If you want to replace these operators by their proper definitions, you can use the register decorator to overwrite the default operator (use at your own risk):

>>> @alg.register(name='sw')
>>> def sw(x, y):
>>>     return x * y / y
>>> @alg.register(name='proj')
>>> def proj(x, y):
>>>     return (x | y) / y

Graphing using ganja.js

kingdon supports the ganja.js graphing syntax. For those already familiar with ganja.js, the API will feel very similar:

>>> alg.graph(0xff0000, u, "u", lineWidth=3)

The rules are simple: all positional arguments will be passed on to ganja.js as elements to graph, whereas keyword arguments are passed to ganja.js as options. Hence, the example above will graph the line u with lineWidth = 3, and will attach the label “u” to it, and all of this will be red. Identical to ganja.js, valid inputs to alg.graph are (lists of) instances of MultiVector, strings, and hexadecimal numbers to indicate colors, or a function without arguments that returns these things. The strings can be simple labels, or valid SVG syntax.

Note

kingdon supports ganja.js’s animation and interactivity in jupyter notebooks, try kingdon in your browser to give it a go!

Performance Tips

Because kingdon attempts to symbolically optimize expressions using sympy the first time they are called, the first call to any operation is comparatively slow, whereas subsequent calls have very good performance.

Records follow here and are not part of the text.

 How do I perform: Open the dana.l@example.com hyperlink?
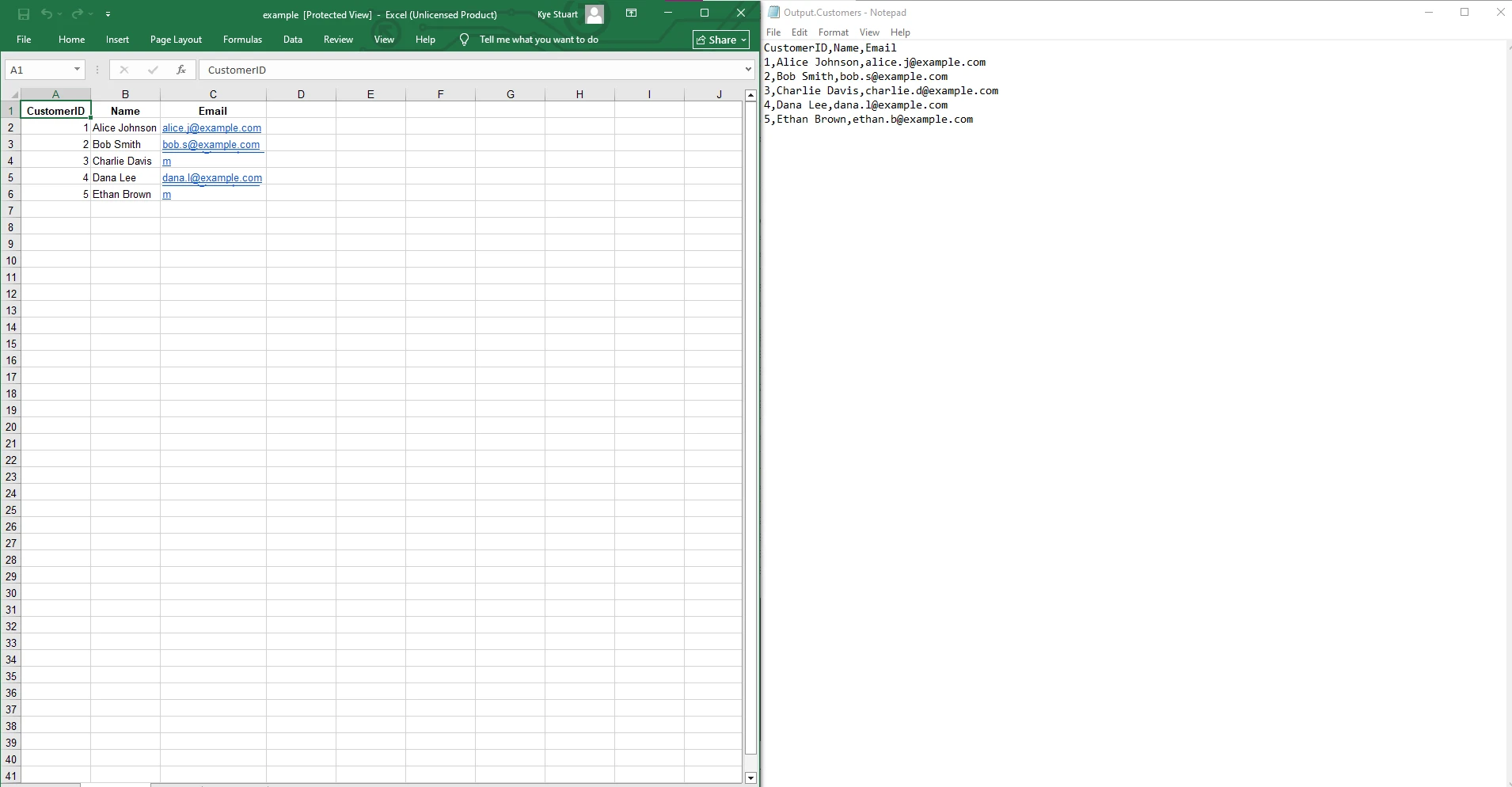click(x=211, y=178)
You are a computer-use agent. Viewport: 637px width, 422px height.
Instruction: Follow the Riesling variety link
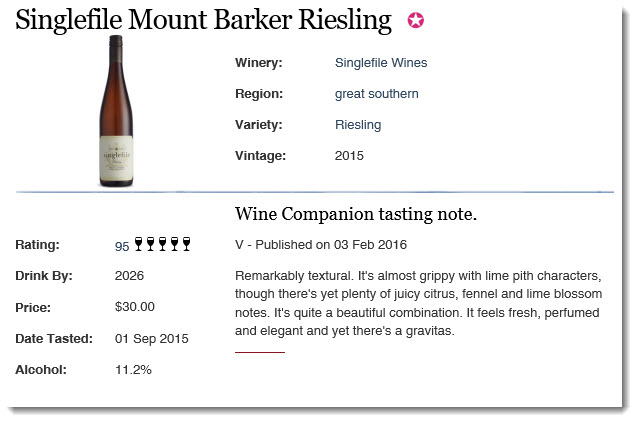[x=358, y=125]
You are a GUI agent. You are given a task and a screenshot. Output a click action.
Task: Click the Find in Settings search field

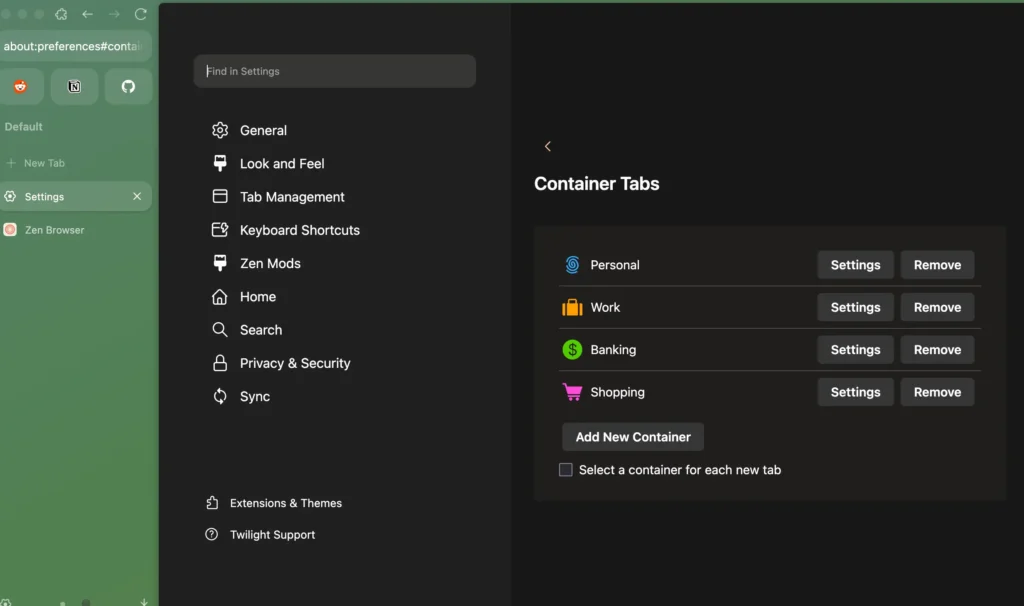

There are however several things to be aware of to ensure good performance.

Graded

The first time kingdon is asked to perform an operation it hasn’t seen before, it performs code generation for that particular request. Because codegen is the most expensive step, it is beneficial to reduce the number of times it is needed. An easy way to achieve this is to initiate the Algebra with graded=True. This enforces that kingdon does not specialize codegen down to the individual basis blades, but rather only per grade. This means there are far less combinations that have to be considered and generated.

Numba JIT

We can enable numba just-in-time compilation by initiating an Algebra with wrapper=numba.njit. This comes with a significant cost the first time any operator is called, but subsequent calls to the same operator are significantly faster. It is worth mentioning that when dealing with Numerical Multivectors over numpy arrays, the benefit of using numba actually reduces rapidly as the numpy arrays become larger, since then most of the time is spend in numpy routines anyway.

Register Expressions

To make it easy to optimize larger expressions, kingdon offers the register() decorator.

>>> alg = Algebra(3, 0, 1)
>>>
>>> @alg.register
>>> def myfunc(u, v):
>>>      return u * (u + v)
>>>
>>> x = alg.vector(np.random.random(4))
>>> y = alg.vector(np.random.random(4))
>>> myfunc(x, y)

Calling the decorated myfunc has the benefit that all the numerical computation is done in one single call, instead of doing each binary operation individually. This has the benefit that all the (expensive) python boilerplate code is called only once.